WHAT IS EXPECTED »
Report only the number of lines in the entries below that hold the word "Select".

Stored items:

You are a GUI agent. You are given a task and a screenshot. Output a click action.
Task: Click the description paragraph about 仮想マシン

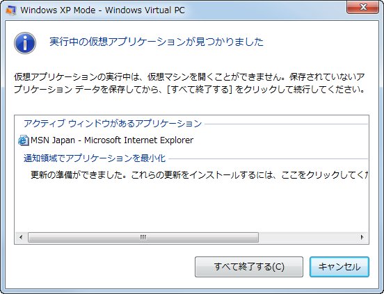(189, 83)
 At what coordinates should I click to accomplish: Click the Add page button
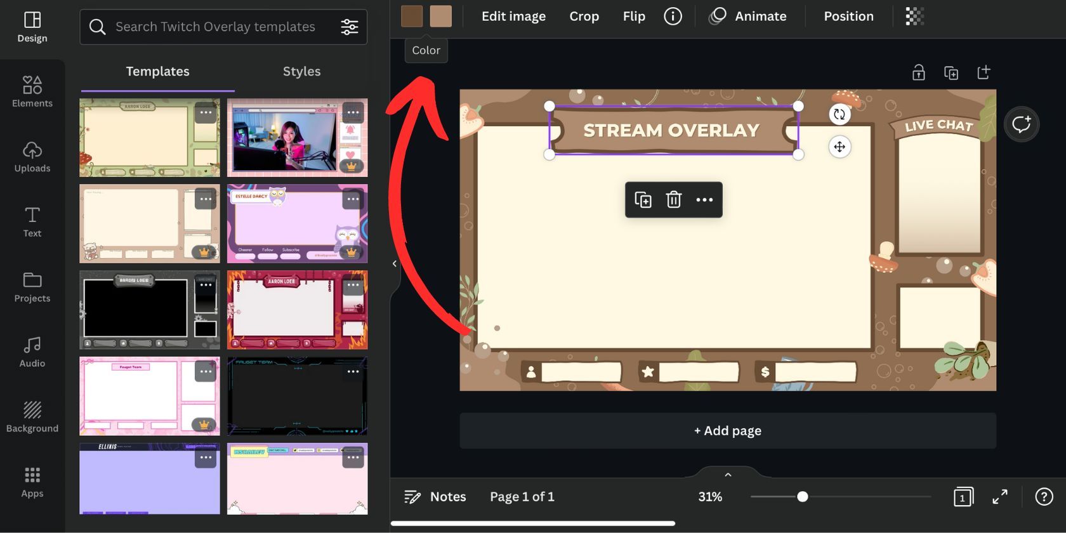point(728,431)
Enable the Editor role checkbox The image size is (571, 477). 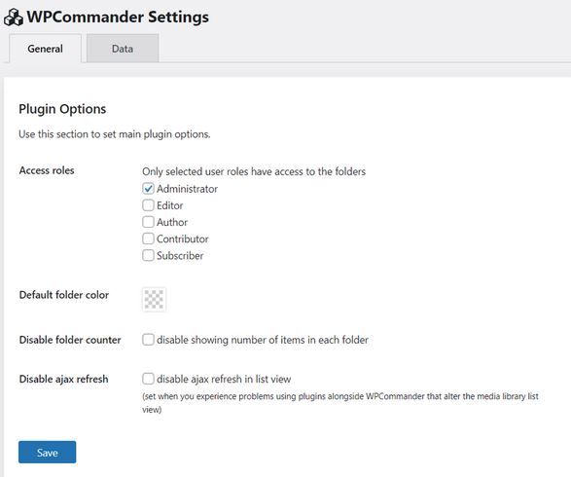coord(148,205)
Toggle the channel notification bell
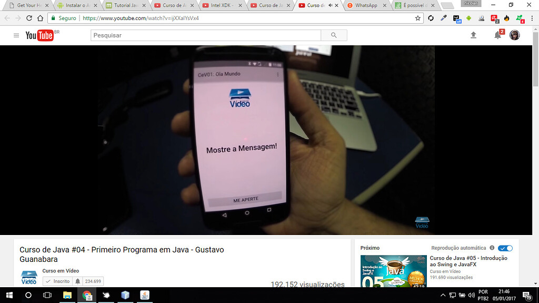This screenshot has width=539, height=303. (78, 281)
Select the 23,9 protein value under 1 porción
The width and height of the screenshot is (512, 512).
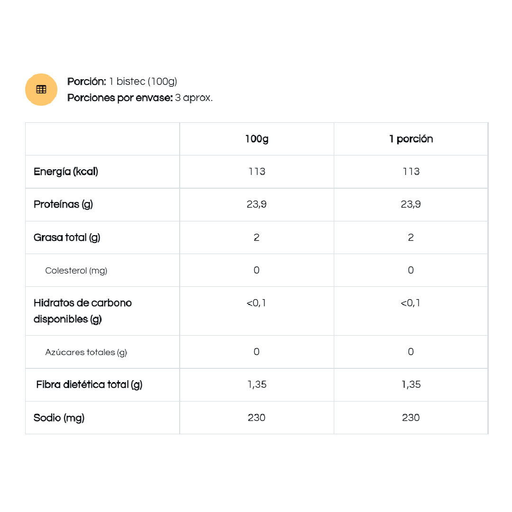pyautogui.click(x=411, y=204)
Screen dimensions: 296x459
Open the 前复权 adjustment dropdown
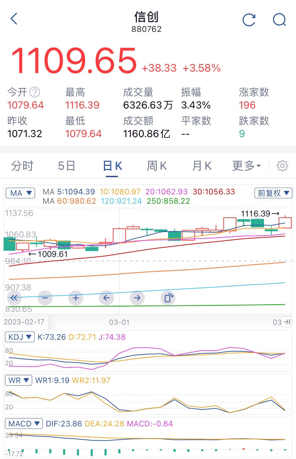click(273, 193)
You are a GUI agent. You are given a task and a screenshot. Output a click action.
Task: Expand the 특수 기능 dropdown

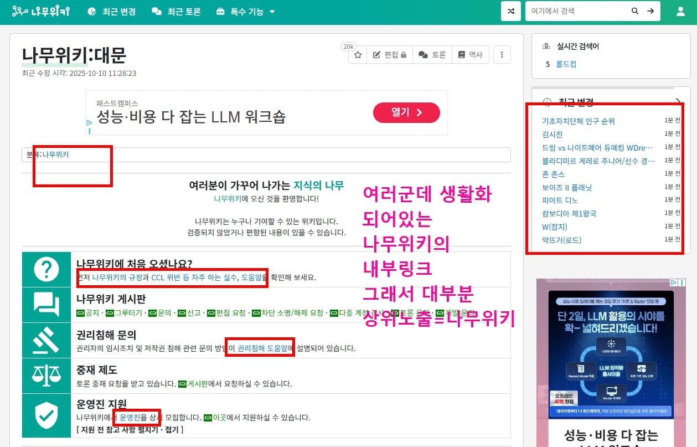[245, 12]
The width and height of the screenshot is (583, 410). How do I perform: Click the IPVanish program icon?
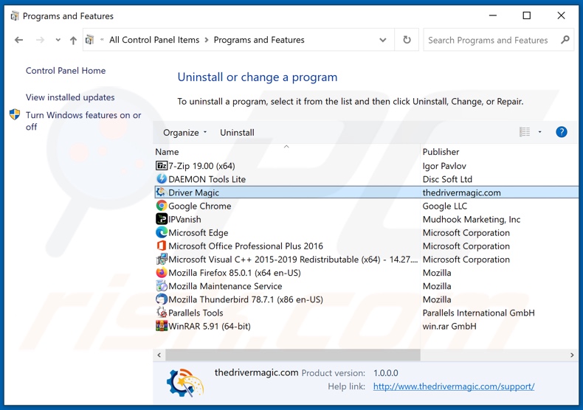click(162, 219)
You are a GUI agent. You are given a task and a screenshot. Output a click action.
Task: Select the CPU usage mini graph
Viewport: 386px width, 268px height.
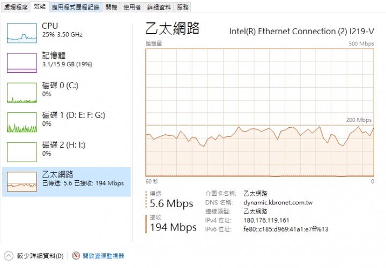22,33
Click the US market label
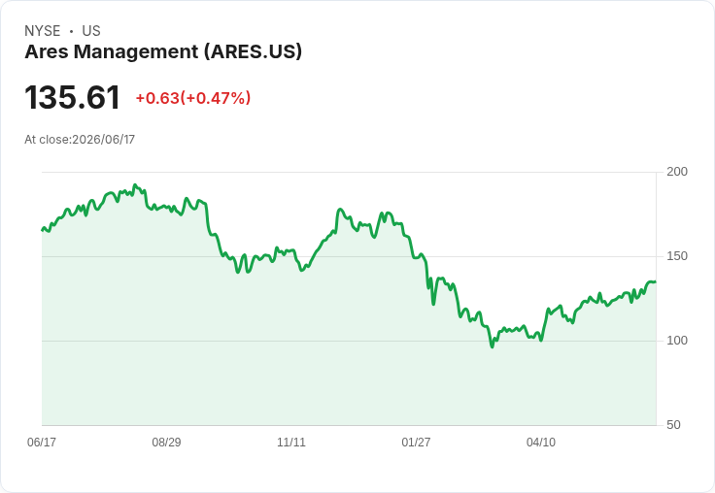The image size is (715, 493). coord(91,31)
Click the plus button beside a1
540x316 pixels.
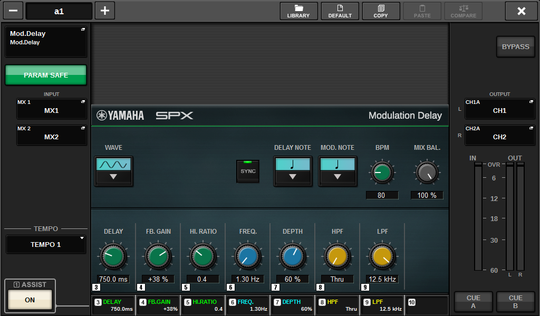click(x=104, y=11)
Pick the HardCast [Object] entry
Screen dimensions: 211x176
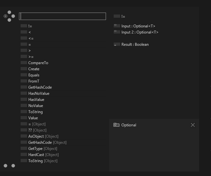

ANSWER »
2